▶ _Consigne_
Retapez à l'identique le passage du texte sur la migration des serpents dont les premiers mots contiennent « Pour sa part, l'ingénieur » et qui s'achève sur « mambas et autres... ».

▶ _Texte du document_
+===+

Au Cameroun, cette migration de serpents vers les zones habitées commence d'ailleurs à se percevoir ; du moins si l'on en croit William Lemnyuy, le délégué du ministère de l'Environnement, de la protection de la nature et du développement durable (MINEPDED) pour le département du Wouri (Douala et ses environs).

« On a eu un cas particulier dans le 5è arrondissement. Lorsqu'on a voulu y construire un centre commercial, des serpents ont envahi tous les arbres qui y étaient au point où ils tombaient sur les gens. On a été obligés de mettre des plaques indiquant "Attention Serpents"», confie-t-il à SciDev.Net.

« Lorsqu'il y a destruction d'une zone écologique, la faune se déporte vers une zone où elle peut se multiplier. Après avoir fui de partout, ces serpents se sont retrouvés là-bas et c'est le seul endroit où ils étaient tranquilles », explique William Lemnyuy.

Psychose

Pour sa part, l'ingénieur halieute David Franklin Makongo Ndilock, par ailleurs spécialiste des crocodiles, partage les inquiétudes des auteurs de l'étude. Il dit craindre la psychose des grands reptiles et les conflits entre l'Homme et des espèces telles que le crocodile du Nil, le crocodile suchus, le bitis gabonica ou vipère de Gabon, les mambas et autres...

+===+

▶ _Données fournies_
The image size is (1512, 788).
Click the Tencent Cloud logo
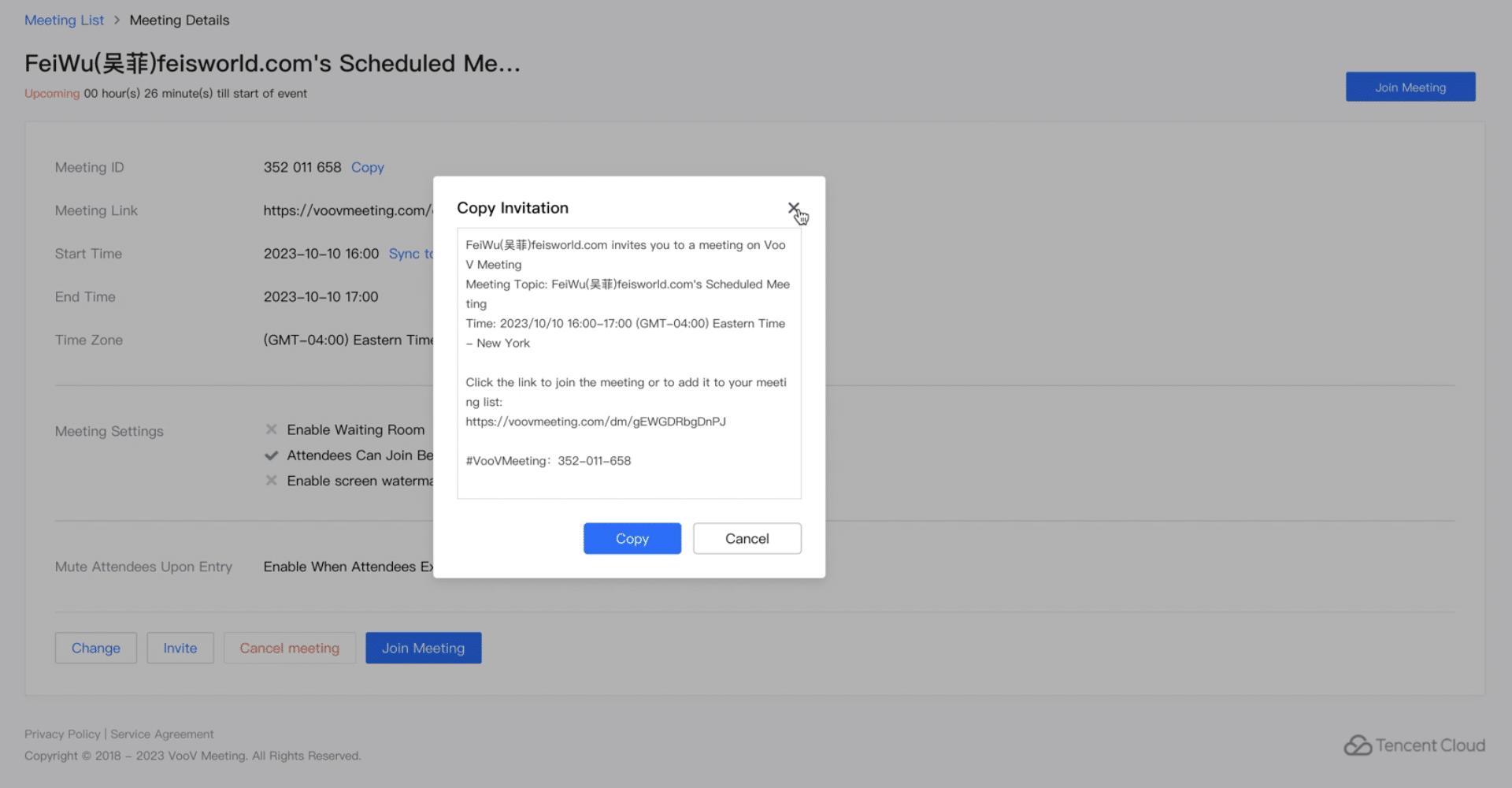click(1414, 745)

+===+

▶ _Résultat_
Pour sa part, l'ingénieur halieute David Franklin Makongo Ndilock, par ailleurs spécialiste des crocodiles, partage les inquiétudes des auteurs de l'étude. Il dit craindre la psychose des grands reptiles et les conflits entre l'Homme et des espèces telles que le crocodile du Nil, le crocodile suchus, le bitis gabonica ou vipère de Gabon, les mambas et autres...